Pezão quer mudar o Rioprevidência

Antes de deixar o comando do Estado do Rio, em janeiro, o governador Luiz Fernando Pezão (MDB) vai enviar, ainda este mês, projeto de lei para alterar a forma de repartição e utilização das receitas e ativos do Rioprevidência. Pezão vai basear a nova estrutura de capitalização da Previdência estadual nas indicações do economista Raul Velloso, que idealizou o novo esquema para pagar aposentadorias e pensões. O projeto já está concluído e tem sido apresentado aos responsáveis pelos entes vinculados ao Judiciário e ao Legislativo.

O plano de Velloso consiste em agrupar os servidores mais antigos em um fundo. Esses funcionários ativos descontam, mensalmente, 14% de seus salários brutos para a Previdência. O fundo de capitalização será composto pelas contribuições dos servidores, somadas à parte que cabe ao Estado — equivalente ao dobro do que desconta cada servidor — além de receitas futuras, como dívidas da União, pendências de contribuintes vinculadas à Dívida Ativa e à venda de imóveis.

— Tudo será gerido pelo Rioprevidência. Nós chamamos essa alteração de “transferência de vida”. A ideia é tirar o peso de um beneficiário do Estado do orçamento, como acontece atualmente, e colocá-lo ligado ao fundo. Você encontra um jeito, no futuro, de pagar os proventos e aliviar o orçamento — disse Raul Velloso, ao explicar a proposta.

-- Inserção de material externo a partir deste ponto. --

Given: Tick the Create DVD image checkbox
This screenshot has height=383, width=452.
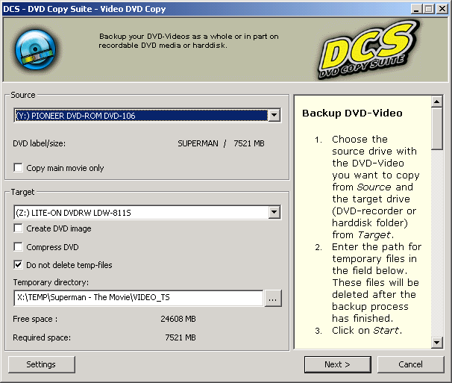Looking at the screenshot, I should click(19, 228).
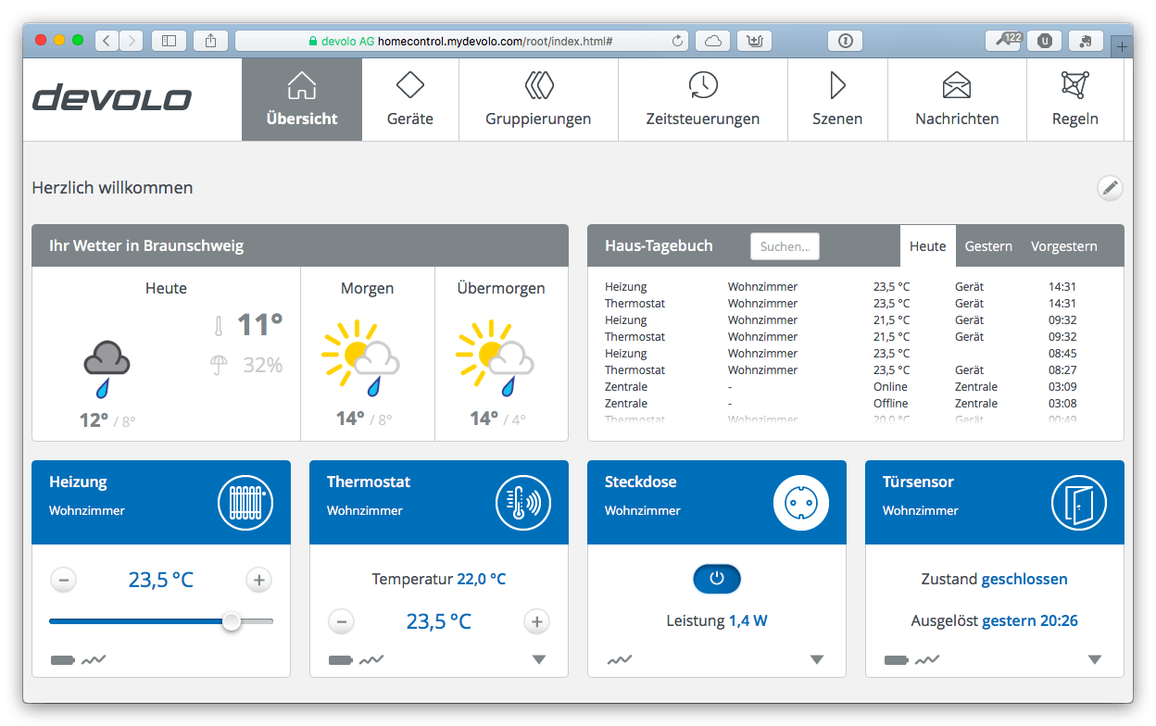Image resolution: width=1156 pixels, height=726 pixels.
Task: Toggle the Steckdose power switch
Action: (x=716, y=579)
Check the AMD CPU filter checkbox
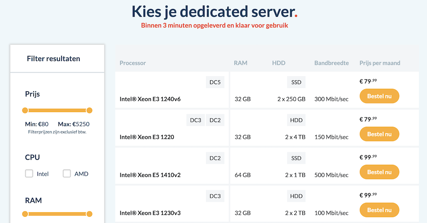The height and width of the screenshot is (223, 427). (x=67, y=173)
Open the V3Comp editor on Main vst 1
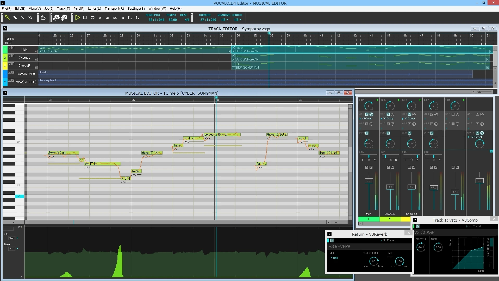 (371, 114)
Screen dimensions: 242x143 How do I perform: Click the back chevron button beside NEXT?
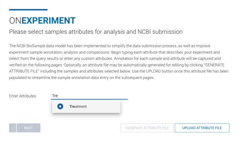coord(13,128)
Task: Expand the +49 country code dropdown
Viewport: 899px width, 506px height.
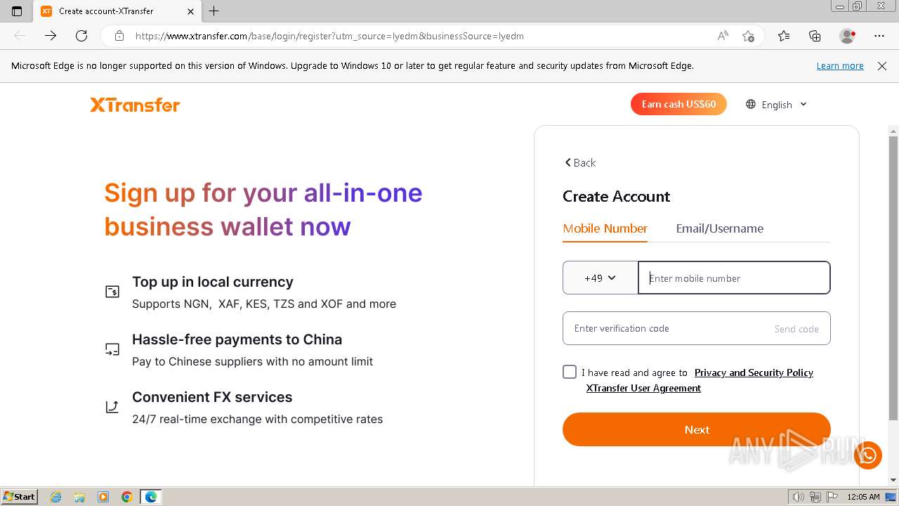Action: click(x=600, y=278)
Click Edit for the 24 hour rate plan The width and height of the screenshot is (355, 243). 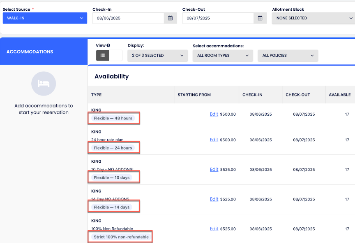(214, 140)
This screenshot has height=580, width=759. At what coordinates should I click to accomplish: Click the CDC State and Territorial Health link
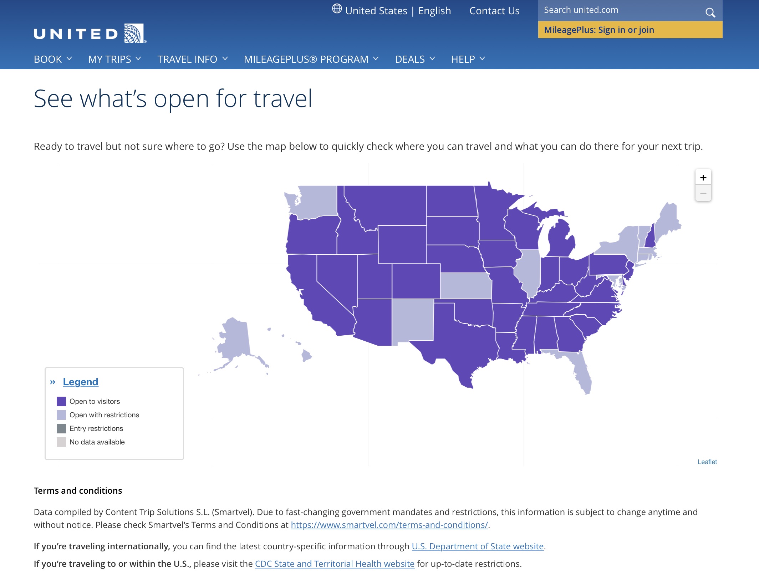pos(335,563)
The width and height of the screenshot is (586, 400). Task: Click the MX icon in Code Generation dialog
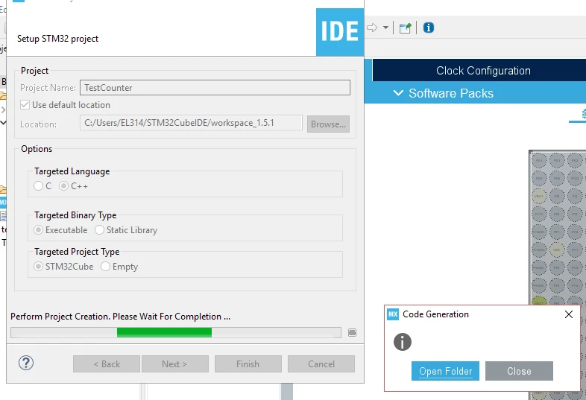click(393, 314)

Projeto deve absorver os anteriores a 2013

A tendência é que todos os servidores que ingressaram no serviço público antes de setembro de 2013 sejam inseridos na proposta do Estado e no fundo de capitalização. A data indicada estabeleceu a implementação da Previdência complementar. Todos os servidores posteriores a setembro de 2013 possuem regras de Previdência distintas e não serão alcançados pela proposta de Pezão e Velloso.

Segundo integrantes do governo, mais de 180 mil servidores são anteriores a setembro de 2013. Na proposta atual, contudo, não há indicação de alteração em direitos como tempo para aposentadoria ou idade mínima para ingressar na inatividade, assim como em uma possível aplicação de uma taxação complementar para o fundo.

— A ideia é não mexer em regras de aposentadoria. Até porque a maior parte das determinações está na Constituição Federal. Nossa margem de manobra seria quase nenhuma — disse uma fonte envolvida na elaboração do projeto.